» What you are asked to do
Recast the entries below as a numbered list, one line per item, leaving out any blank lines.

» Data records
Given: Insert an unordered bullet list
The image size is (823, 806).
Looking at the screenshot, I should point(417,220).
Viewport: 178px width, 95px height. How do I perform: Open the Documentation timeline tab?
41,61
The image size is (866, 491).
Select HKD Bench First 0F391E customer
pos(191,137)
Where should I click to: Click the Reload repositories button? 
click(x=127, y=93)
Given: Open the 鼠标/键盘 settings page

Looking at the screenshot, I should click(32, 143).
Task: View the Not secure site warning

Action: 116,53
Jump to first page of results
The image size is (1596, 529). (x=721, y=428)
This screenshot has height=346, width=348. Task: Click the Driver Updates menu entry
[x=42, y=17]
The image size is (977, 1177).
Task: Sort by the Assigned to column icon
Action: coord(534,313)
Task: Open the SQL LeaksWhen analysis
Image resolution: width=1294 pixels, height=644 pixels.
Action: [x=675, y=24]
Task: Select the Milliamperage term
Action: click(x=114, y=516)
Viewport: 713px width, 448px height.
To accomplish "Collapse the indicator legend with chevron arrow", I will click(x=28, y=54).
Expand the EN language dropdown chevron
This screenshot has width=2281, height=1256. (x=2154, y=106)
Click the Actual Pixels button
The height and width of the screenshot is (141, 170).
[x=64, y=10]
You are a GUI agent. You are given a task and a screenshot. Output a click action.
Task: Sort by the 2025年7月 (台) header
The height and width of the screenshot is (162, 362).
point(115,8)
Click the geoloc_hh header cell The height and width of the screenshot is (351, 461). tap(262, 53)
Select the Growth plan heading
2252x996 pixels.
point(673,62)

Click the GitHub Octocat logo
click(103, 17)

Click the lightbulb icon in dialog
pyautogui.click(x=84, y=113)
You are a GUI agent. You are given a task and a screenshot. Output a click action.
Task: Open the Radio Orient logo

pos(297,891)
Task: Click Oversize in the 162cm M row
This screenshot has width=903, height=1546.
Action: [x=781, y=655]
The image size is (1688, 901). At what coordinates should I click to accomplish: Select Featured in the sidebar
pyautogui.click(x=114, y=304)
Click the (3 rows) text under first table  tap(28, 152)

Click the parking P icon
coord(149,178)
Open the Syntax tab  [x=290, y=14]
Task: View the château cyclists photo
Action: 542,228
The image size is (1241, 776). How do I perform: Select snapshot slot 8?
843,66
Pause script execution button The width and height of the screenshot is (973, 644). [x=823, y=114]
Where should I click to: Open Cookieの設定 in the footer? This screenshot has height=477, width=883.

» Solution
1. Given: Insert an unordered bullet list
2. The image size is (823, 806).
3. Looking at the screenshot, I should point(417,220).
4. Viewport: 178px width, 95px height. How do I perform: Open the Documentation timeline tab?
5. 41,61
6. The image size is (866, 491).
7. Select HKD Bench First 0F391E customer
8. pos(191,137)
9. Where should I click to: Click the Reload repositories button? 
10. click(x=127, y=93)
11. Given: Open the 鼠标/键盘 settings page
12. Looking at the screenshot, I should click(32, 143).
13. Task: View the Not secure site warning
14. Action: 116,53
15. Jump to first page of results
16. The image size is (1596, 529). (x=721, y=428)
17. This screenshot has height=346, width=348. Task: Click the Driver Updates menu entry
18. [x=42, y=17]
19. The image size is (977, 1177).
20. Task: Sort by the Assigned to column icon
21. Action: coord(534,313)
22. Task: Open the SQL LeaksWhen analysis
23. Image resolution: width=1294 pixels, height=644 pixels.
24. Action: [x=675, y=24]
25. Task: Select the Milliamperage term
26. Action: click(x=114, y=516)
27. Viewport: 713px width, 448px height.
28. To accomplish "Collapse the indicator legend with chevron arrow", I will click(x=28, y=54).
29. Expand the EN language dropdown chevron
30. This screenshot has width=2281, height=1256. (x=2154, y=106)
31. Click the Actual Pixels button
32. The height and width of the screenshot is (141, 170).
33. [x=64, y=10]
34. You are a GUI agent. You are given a task and a screenshot. Output a click action.
35. Task: Sort by the 2025年7月 (台) header
36. The height and width of the screenshot is (162, 362).
37. point(115,8)
38. Click the geoloc_hh header cell The height and width of the screenshot is (351, 461). tap(262, 53)
39. Select the Growth plan heading
40. 2252x996 pixels.
41. point(673,62)
42. Click the GitHub Octocat logo
43. click(103, 17)
44. Click the lightbulb icon in dialog
45. pyautogui.click(x=84, y=113)
46. You are a GUI agent. You are given a task and a screenshot. Output a click action.
47. Task: Open the Radio Orient logo
48. pos(297,891)
49. Task: Click Oversize in the 162cm M row
50. This screenshot has width=903, height=1546.
51. Action: [x=781, y=655]
52. The image size is (1688, 901). At what coordinates should I click to accomplish: Select Featured in the sidebar
53. pyautogui.click(x=114, y=304)
54. Click the (3 rows) text under first table  tap(28, 152)
55. Click the parking P icon
56. coord(149,178)
57. Open the Syntax tab  [x=290, y=14]
58. Task: View the château cyclists photo
59. Action: 542,228
60. The image size is (1241, 776). How do I perform: Select snapshot slot 8?
61. 843,66
62. Pause script execution button The width and height of the screenshot is (973, 644). [x=823, y=114]
63. Where should I click to: Open Cookieの設定 in the footer? This screenshot has height=477, width=883.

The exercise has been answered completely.